GOAL OF THE EXERCISE: The expected answer comprises all lines from the entries that contain the string "tree".

________________

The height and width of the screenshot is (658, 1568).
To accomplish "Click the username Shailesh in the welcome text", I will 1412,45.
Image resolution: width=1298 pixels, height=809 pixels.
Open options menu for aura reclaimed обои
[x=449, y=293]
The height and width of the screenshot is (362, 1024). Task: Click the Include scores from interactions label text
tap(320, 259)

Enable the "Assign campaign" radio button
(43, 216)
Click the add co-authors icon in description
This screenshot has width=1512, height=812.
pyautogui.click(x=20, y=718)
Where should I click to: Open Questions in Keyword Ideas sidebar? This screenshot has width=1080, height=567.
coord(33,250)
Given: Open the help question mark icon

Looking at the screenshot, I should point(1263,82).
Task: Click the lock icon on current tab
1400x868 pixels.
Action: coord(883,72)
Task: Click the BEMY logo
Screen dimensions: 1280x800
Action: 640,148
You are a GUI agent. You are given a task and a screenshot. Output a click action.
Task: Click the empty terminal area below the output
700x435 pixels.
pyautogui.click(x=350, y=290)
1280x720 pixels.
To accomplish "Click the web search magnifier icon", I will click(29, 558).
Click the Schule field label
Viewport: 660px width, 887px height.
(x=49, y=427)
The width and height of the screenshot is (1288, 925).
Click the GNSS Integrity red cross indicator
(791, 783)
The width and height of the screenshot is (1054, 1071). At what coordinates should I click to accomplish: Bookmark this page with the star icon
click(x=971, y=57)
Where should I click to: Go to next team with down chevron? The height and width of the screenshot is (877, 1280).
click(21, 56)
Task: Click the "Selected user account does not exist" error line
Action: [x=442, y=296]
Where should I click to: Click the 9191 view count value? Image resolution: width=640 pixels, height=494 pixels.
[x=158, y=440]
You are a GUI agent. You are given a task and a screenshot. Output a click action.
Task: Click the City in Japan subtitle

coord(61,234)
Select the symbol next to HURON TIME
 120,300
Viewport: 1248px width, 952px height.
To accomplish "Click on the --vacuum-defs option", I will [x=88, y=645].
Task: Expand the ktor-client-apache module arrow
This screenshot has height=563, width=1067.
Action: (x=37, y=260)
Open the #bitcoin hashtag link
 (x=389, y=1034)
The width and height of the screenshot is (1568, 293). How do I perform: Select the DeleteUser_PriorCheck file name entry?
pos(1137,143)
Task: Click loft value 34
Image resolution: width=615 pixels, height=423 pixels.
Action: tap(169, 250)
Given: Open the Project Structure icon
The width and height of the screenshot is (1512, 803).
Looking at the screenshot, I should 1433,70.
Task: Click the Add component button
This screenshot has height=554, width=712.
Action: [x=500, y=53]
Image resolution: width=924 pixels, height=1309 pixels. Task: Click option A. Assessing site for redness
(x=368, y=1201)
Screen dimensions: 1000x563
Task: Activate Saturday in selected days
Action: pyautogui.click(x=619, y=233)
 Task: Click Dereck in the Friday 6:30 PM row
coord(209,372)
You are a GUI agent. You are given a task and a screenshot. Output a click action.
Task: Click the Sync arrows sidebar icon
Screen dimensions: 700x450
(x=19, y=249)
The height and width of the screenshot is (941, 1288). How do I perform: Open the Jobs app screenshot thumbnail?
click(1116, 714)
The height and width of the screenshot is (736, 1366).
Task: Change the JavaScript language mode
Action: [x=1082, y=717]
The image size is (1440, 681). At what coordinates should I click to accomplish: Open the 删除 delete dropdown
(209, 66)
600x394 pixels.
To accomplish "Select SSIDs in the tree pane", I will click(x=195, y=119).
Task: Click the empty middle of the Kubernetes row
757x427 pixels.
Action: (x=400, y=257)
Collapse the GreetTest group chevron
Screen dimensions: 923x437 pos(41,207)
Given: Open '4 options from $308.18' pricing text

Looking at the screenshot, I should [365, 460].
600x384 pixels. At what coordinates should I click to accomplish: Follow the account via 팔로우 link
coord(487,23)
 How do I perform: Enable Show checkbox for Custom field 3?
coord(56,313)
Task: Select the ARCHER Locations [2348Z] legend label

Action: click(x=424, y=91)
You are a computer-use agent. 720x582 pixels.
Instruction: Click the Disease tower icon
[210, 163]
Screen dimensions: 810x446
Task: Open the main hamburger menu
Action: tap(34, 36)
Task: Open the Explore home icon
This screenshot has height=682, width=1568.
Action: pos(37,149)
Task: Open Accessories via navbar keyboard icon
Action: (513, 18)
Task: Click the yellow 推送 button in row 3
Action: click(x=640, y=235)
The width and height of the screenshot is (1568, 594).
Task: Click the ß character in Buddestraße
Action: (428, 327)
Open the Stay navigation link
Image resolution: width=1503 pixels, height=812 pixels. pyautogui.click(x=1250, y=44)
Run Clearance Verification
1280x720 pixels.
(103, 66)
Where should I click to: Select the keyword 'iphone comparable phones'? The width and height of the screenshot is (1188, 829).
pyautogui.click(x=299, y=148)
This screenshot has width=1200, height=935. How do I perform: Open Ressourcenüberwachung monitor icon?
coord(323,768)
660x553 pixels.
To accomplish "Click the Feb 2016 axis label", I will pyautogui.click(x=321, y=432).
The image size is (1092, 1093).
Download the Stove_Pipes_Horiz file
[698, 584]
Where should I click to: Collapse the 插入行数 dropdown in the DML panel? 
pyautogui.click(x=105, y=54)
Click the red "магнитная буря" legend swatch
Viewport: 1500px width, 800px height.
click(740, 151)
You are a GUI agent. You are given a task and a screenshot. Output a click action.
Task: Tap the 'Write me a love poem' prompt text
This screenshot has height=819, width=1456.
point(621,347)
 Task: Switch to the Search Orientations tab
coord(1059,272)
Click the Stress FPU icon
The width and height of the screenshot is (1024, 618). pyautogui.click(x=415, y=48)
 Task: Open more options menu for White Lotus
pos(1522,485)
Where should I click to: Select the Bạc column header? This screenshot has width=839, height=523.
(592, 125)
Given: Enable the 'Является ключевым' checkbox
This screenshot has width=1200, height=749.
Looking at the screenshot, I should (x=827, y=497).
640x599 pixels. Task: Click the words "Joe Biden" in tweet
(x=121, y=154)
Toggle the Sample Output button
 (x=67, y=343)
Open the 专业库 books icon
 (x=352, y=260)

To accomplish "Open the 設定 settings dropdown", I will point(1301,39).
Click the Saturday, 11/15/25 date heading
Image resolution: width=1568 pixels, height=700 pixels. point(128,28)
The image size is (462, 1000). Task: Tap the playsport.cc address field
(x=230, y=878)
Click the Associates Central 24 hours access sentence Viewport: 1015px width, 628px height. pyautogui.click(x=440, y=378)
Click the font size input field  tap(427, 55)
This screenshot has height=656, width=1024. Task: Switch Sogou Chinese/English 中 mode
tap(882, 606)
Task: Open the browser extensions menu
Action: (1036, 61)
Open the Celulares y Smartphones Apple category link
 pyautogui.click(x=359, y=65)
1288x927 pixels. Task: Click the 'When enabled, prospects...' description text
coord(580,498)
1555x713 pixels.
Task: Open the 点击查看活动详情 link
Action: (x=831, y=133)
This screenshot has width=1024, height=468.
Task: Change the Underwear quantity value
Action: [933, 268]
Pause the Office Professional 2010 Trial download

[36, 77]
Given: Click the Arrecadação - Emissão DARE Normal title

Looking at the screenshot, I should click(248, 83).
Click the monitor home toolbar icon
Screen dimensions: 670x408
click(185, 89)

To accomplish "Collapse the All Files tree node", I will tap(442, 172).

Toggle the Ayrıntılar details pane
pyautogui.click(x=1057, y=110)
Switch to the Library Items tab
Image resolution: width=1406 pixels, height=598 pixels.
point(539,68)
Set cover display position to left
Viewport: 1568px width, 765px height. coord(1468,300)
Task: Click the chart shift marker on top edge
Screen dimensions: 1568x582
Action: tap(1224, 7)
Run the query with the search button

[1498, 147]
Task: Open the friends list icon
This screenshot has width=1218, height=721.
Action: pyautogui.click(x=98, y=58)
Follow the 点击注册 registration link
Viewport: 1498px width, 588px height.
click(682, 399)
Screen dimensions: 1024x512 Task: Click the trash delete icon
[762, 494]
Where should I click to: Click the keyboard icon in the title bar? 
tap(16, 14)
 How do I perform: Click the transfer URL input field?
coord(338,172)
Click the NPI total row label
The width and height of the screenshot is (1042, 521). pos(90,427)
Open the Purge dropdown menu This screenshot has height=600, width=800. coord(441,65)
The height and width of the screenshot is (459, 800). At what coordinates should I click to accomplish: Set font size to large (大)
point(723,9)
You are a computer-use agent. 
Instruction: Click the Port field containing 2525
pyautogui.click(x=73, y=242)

________________

ANSWER SPACE:
To accomplish "Select SSIDs in the tree pane", I will click(x=195, y=119).
To accomplish "Collapse the All Files tree node", I will tap(442, 172).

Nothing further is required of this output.